COVID-19 Vaccine Presents Chance for ‘New Normal’

COVID-19 Vaccine Presents Chance for ‘New Normal’

soldier giving vaccine
Photo by: U.S. Army/Staff Sgt. Desmond Cassell

As the pandemic’s year mark approaches, the COVID-19 vaccine rollout showcases the “light at the end of the tunnel” and chance for a “new normal,” Army senior leaders said.

“Vaccines are among the most important accomplishments in modern medicine,” Lt. Gen. R. Scott Dingle, Army surgeon general, said Feb. 22 during a virtual town hall with soldiers and family members. “They have saved more lives around the world than any other medical innovation, including antibiotics and surgery itself,” he said.

The town hall featured Dingle and a panel of other senior Army leaders, and it addressed questions about the COVID-19 vaccine, including its safety and efficacy, distribution plans, and eligibility. The virtual presentation was part of a larger push by the Army and DoD to encourage service members, their families and veterans to get the vaccine.

Command Sgt. Maj. Diamond Hough, senior enlisted soldier for Army Medical Command, said navigating the pandemic is “a matter or readiness” as missions continue at home and abroad. “We are asking for your assistance and your trust,” Hough said, adding that vaccines are “an important part” of making sure troops are fit and ready. 

While age can be a risk factor, Dingle said the virus has also caused severe illness in young and middle-aged adults. Its effects, he said, can “linger for weeks or months,” even in healthy adults. “If you have not received your vaccine, be sure to get it as soon as it is available,” Dingle said.

The continued push for vaccinations from Army leaders comes as soldiers remain active in COVID-19 response efforts across the country, including vaccine distribution. In February, the Pentagon approved more than 4,700 active-duty troops to deploy in support of the Federal Emergency Management Agency’s vaccination efforts. 

According to Hough, DoD has requested vaccines for 11.1 million personnel, including service members in the reserve component. Reserve soldiers, he said, will receive the vaccine based on prioritization guidelines outlined by DoD and the Centers for Disease Control and Prevention.

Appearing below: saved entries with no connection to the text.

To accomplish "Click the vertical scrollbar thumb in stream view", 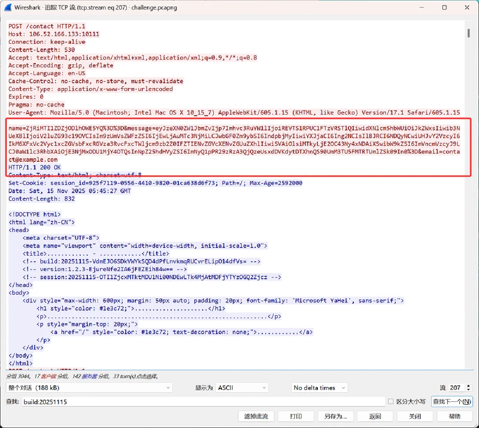I will (469, 33).
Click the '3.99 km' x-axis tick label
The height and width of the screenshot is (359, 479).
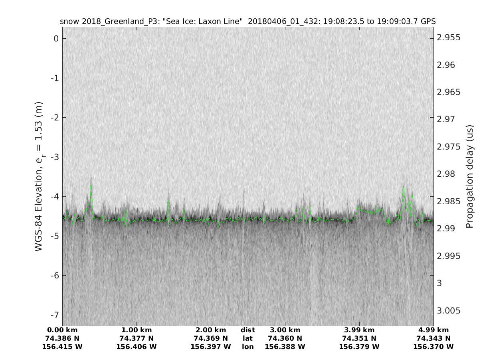[359, 330]
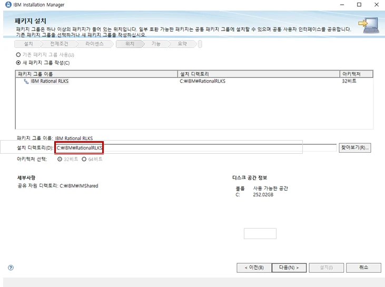Select the 32비트 architecture option
The height and width of the screenshot is (287, 385).
point(60,159)

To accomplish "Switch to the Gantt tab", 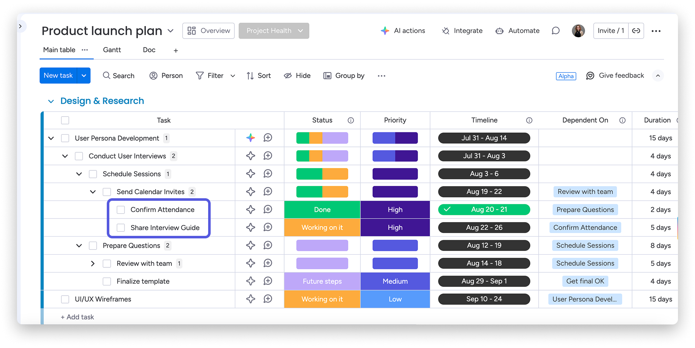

“If enough of us roll up our sleeves, these vaccines can reduce the death and severe illness to help us eventually reclaim normalcy in our communities,” said Lt. Gen. Leslie Smith, the Army inspector general.

As DoD conducts a phased vaccine rollout, Dingle said a specific timeline for availability remains the “million-dollar question,” but distribution is “moving as quickly as possible.”

DoD will monitor the vaccine’s administration through “existing medical record reporting systems,” he said, and monitor and track reports of side effects.

According to Dr. Steven Cersovsky, deputy director of the Army Public Health Center, side effects usually subside in a day or two, and severe side effects are “extremely uncommon.” Addressing safety concerns, Cersovsky said the available vaccines have gone through “rigorous studies to ensure they are as safe as possible.”

“I, along with other Army senior leaders, remain committed to protecting our service members, our civilian employees, and our families,” Smith said. “We need you to take it in order to be ready, not only for our units, but our families, our communities, so we can get back to the new normal.” 

Right now, the COVID-19 vaccine is not mandatory for military personnel while it’s under an emergency use authorization, he said, but that could change in the future.

“Do your part to protect yourselves, your family and friends, and to remain combat ready,” Dingle said.